Fast Summaries vs. Multi-Finds
Mikhail Edoshin’s “Fast Summary” technique has previously been the subject of two articles here on FileMaker Hacks, first in 2011 and then again in 2016…
- Fast Summaries
- Fast Summaries Revisited (introduces the Multi-Find technique)
Briefly, the two approaches work as follows:
Fast Summary (a.k.a. FS)
- Locate records in the Order table
- Sort by vendor id in the Order table (using the trick mentioned above)
- Loop through the found set stopping once on each unique vendor record, push summarized values into variables (using GetSummary)
- Aggregate the variables into a global text field
Multi-Find (a.k.a MF)
- Grab a list of vendor ids (sorted in vendor name order)
- Loop through this list, do a find in the Order table on each vendor id, and push summarized values into variables (values come directly from summary fields)
- Aggregate the variables into a global text field
As mentioned at the outset, the Fast Summary technique in today’s demos takes advantage of the custom value list sort trick, and is competitive with Multi-Find under the following test scenarios. Here are results from tests performed on a brand spanking new iMac, as well as on my aging Windows 7 laptop.
Note that on both platforms, Fast Summaries are a winner with server-side scripts. And if you decide to host the demo files on either FM Server or FM Cloud, you will be given the option to perform the script client side or server side.
(Unless you’re feeling masochistic, I don’t recommend running the reports client side when server side is an option.)
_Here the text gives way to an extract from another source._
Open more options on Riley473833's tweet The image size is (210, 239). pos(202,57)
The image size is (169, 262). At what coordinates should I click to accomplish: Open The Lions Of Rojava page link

Looking at the above test results for FM Cloud, given that the reports are generated server side, you might wonder why they take so much longer than the local equivalents. The explanation is that there’s no free lunch when it comes to passing a large script result from the server back to the client across a WAN… the data is aggregated and assembled very quickly, but we have to wait for the script result before we can display it.
A Few Closing Thoughts
One thing I particularly like about Fast Summaries is that they can be used with any found set as a starting point (see Fast Summaries Revisited for more on this), whereas Multi-Finds require that you script your search criteria in advance. Fast Summaries are more flexible, as well as a bit less work to set up, and they perform better server-side if you can get away with sorting on same-table fields only.
Both of these techniques can be used to aggregate data for display using Virtual List, as well as a variety of other purposes (e.g., as part of a routine to generate JSON), and I recommend testing to see which is better suited to your current requirements.
Great tip…thanks for sharing Kevin!
This is timely for complex reporting I worked on today. Thanks!
Thanks Greg and Lisette. I appreciate you taking the time to comment.
Thanks, Kevin! Nicely explained! As usual.
Excellent work Kevin
Nice Kevin. Really appreciate your articles.
I must have been late to the party, but I’ve just read about your sorting trick for sorting with related data and am blown away, that is very very VERY awesome!
Thanks Daniel, I appreciate you saying so.
Thanks for the kind words folks.
Hi Kevin!
As ever real cool.
On the topic of „aggregating data into a global” did you catch my discovery that Insert Calculated Result can Concatenate strings in linear time? Try it out !
Hi Russell,
Thanks for saying so. I did check out your amazing discovery, and have already commented in that thread.
Best wishes,
Kevin
With regards to your suggestion that I give it at try, I haven’t found a good use case for it in my own work, or any of my FMH demos for that matter. I don’t tend to generate massive blocks of text via iterative appending… and iteratively constructed medium sized blocks, such as the ones in the demos accompanying this article (1505 lines/iterations), are too small to realize the performance benefit of your technique. Meanwhile, the demo accompanying your above-referenced Community posting makes it quite clear that under specific conditions it provides a massive performance boost, and I recommend that all FM developers check it out.